Сытый, обольщенный хитрой журналисткой, Вася был как кот, который обнаружил банку со сметаной в хозяйской кладовке и решил, что ее там поставили специально для него. Но хозяин сметаны думал иначе… Вика выступила в роли хозяйки сметаны и, едва Егоров всунулся в крошечный коридор своей хрущевки, улыбаясь и принюхиваясь, чем еще дома можно поживиться, родная жена сунула ему в руки помойное ведро.
– Слишком ты счастливый, Васенька, после рабочего дня! И что это от тебя пахнет как из опиумного притона?
– Ты там бывала? – он торопливо удалился с ведром, обнюхав ворот своей кожаной куртки на лестнице.
Дым кальянной предательски впитался в одежду. Запоздало Василий подумал, что можно было подключить к мусорному делу Валерку.
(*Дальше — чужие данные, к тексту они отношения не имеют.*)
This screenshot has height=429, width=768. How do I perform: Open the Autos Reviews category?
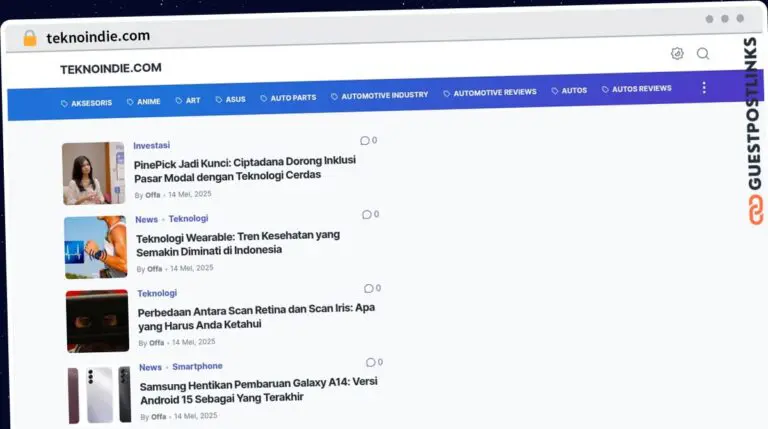click(x=636, y=89)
Но наверняка у Виктории найдется для сынули масса отмазок, начиная с того, что он усиленно корпит над уроками, и кончая зловещей темнотой на улице.
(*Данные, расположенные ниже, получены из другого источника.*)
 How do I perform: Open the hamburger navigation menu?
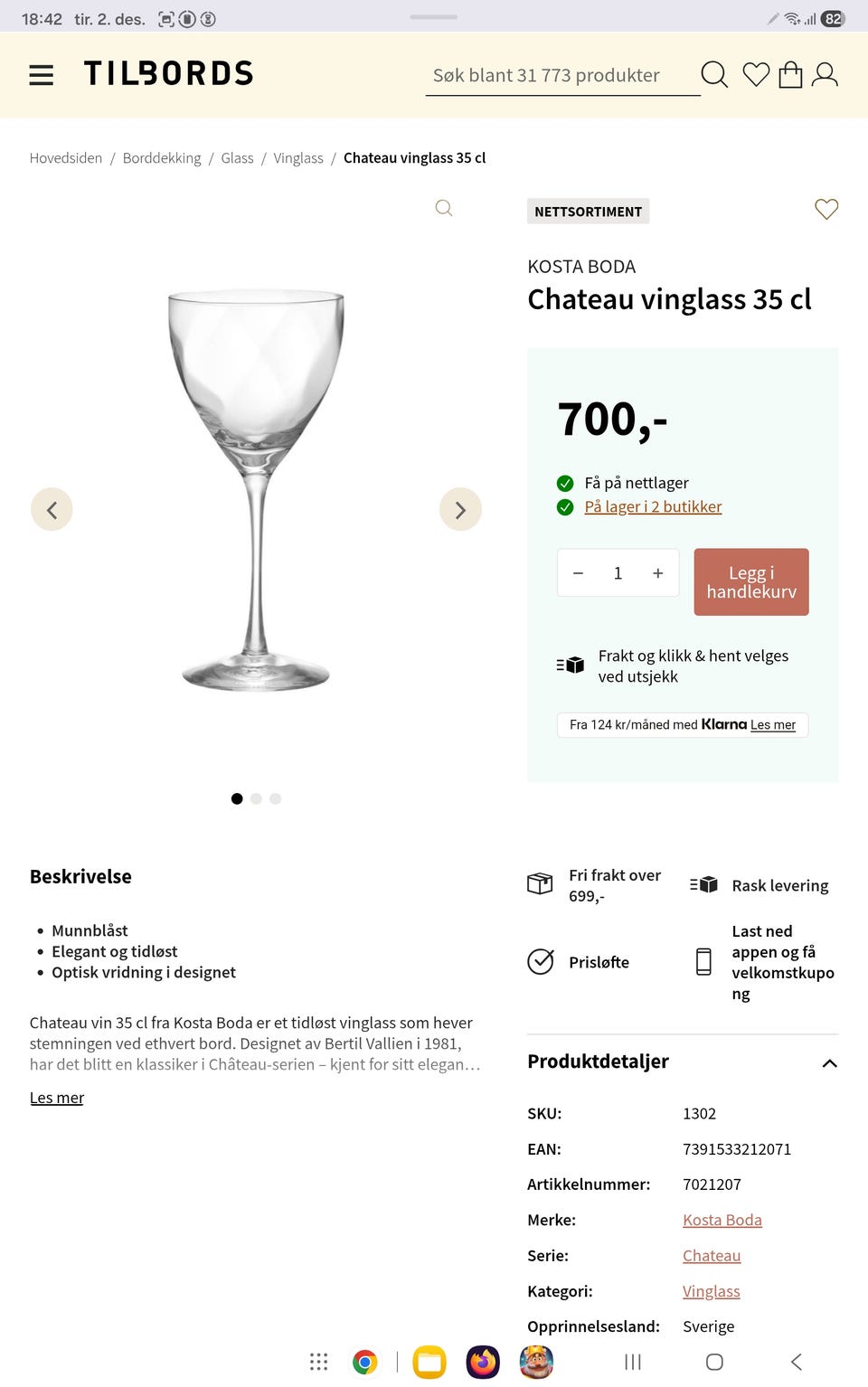[x=41, y=75]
Около мусорного бачка сидела крыса и перебирала передними лапками клочок какой-то обертки. Она застенчиво и недружелюбно покосилась на Васю и продолжила многополезное занятие. Егоров хотел было ее прогнать, но ничего кроме «кыш» в голову не пришло.
«Каждому свое, – подумал Василий, обойдя крысу, ужинающую в неярком свете уличного фонаря. – Почему они написали «красная крыса»? – он поглядел на эту коричневую особь, вспомнив шифровку. – Если подразумевать, что писали англоязычные ребята, то что конкретно они имели в виду? Шифровка, очевидно, подлинная. Не исключена вероятность дезинформации, но, чтобы ее нам подсовывать, надо наверняка знать, что именно мы завладеем шифровкой. Иначе бессмысленно. Наши «англичане» не отслеживали грузовик с картоном. Значит, не предполагалось наличие благодарной публики. – Вася потоптался около мусорных баков в задумчивости. – Не на коммунистов же они намекали. Дескать, «красные крысы». Но мы уже давно не красные. Хотя на Западе нас по сей день представляют в ушанках, в обнимку с медведями и одновременно наигрывающими «Калинку» на балалайке. Но в шифровке «крыса» в единственном, а не во множественном числе».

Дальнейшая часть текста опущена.